Internal Tensions and Strategic Shifts at OpenAI
Alongside its legal issues, OpenAI has faced internal restructuring. In May 2024, co-founder and chief scientist Ilya Sutskever stepped down following disagreements over company strategy, notably after a failed attempt by the board to remove CEO Sam Altman.
This move, meant to address transparency concerns, met resistance from major investor Microsoft and led to Altman’s reinstatement. Jakub Pachocki, known for pioneering deep learning research, was appointed to succeed Sutskever.

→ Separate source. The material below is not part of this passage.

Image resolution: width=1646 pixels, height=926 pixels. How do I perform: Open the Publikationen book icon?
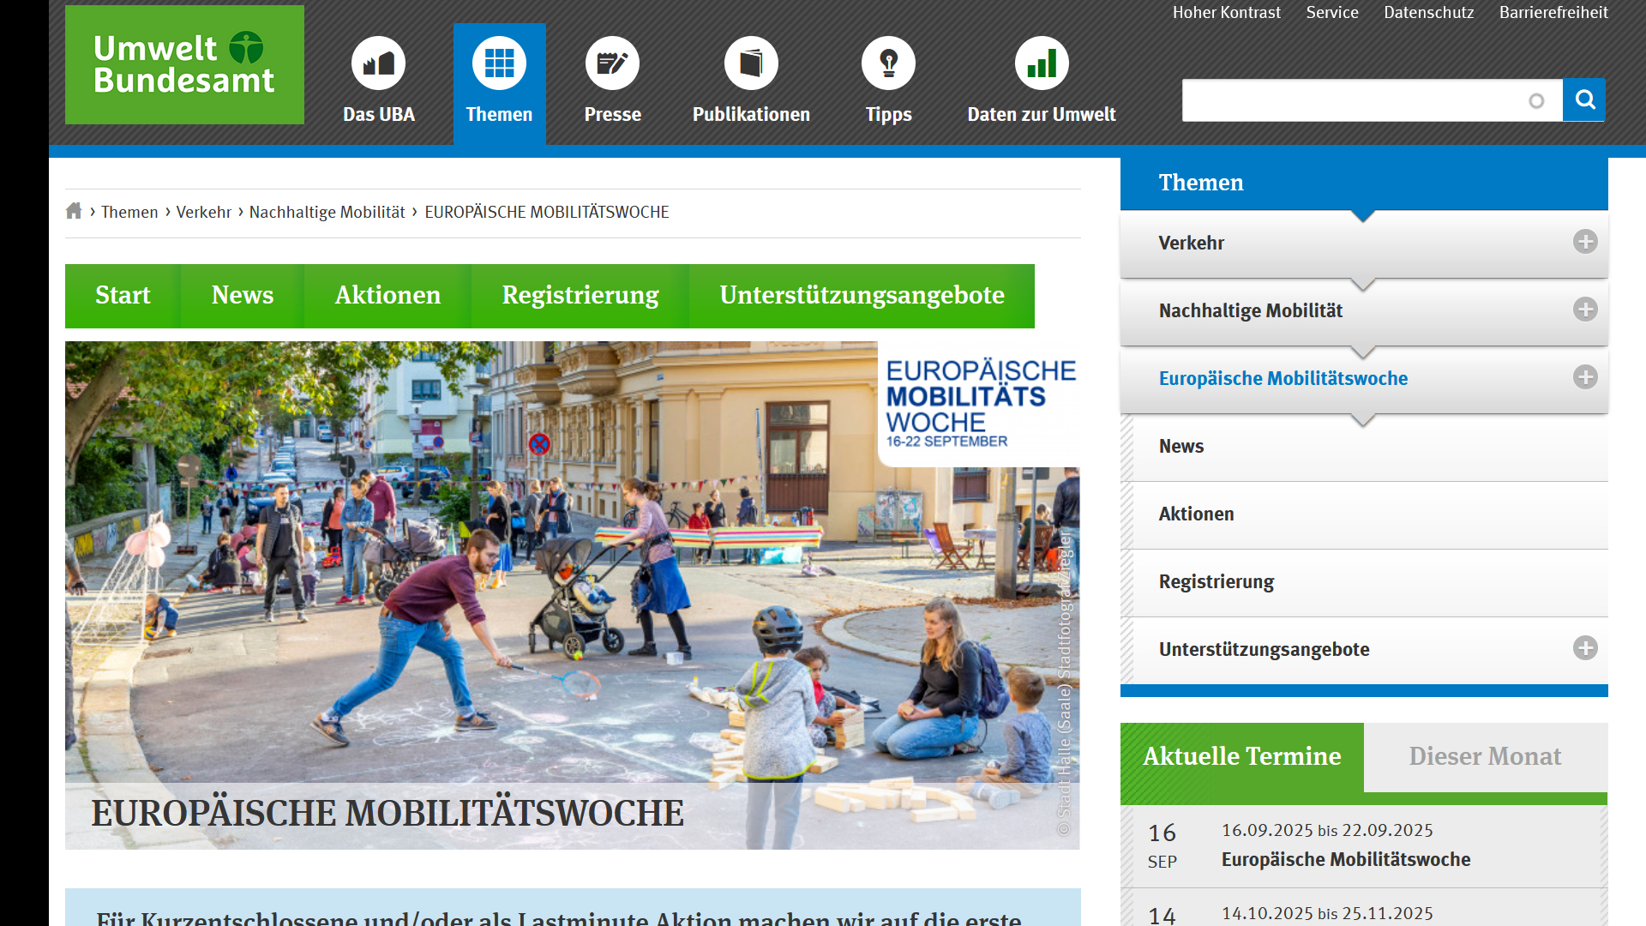pyautogui.click(x=751, y=63)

Jan Leike, who co-led OpenAI’s Superalignment team, also departed to join Anthropic, a rival AI firm prioritizing safety. Leike’s move reflects ongoing debates within the industry about the balance between innovation and caution, especially concerning scalable oversight and alignment in advanced AI models. These shifts indicate OpenAI’s evolving focus on both advancing AI technology and managing internal and external pressures.
Broader Implications for Copyright and Licensing
The Authors Guild’s push for access to more of OpenAI’s internal data signals a wider call for fairer licensing agreements and compensation for content creators. While OpenAI has established contracts with major publishers like Condé Nast, similar deals for smaller entities and individual authors remain sparse, fueling demands for more equitable practices.
The outcome of this lawsuit and related cases may set a precedent for how future generative AI models interact with copyrighted content and how intellectual property laws evolve to address these interactions.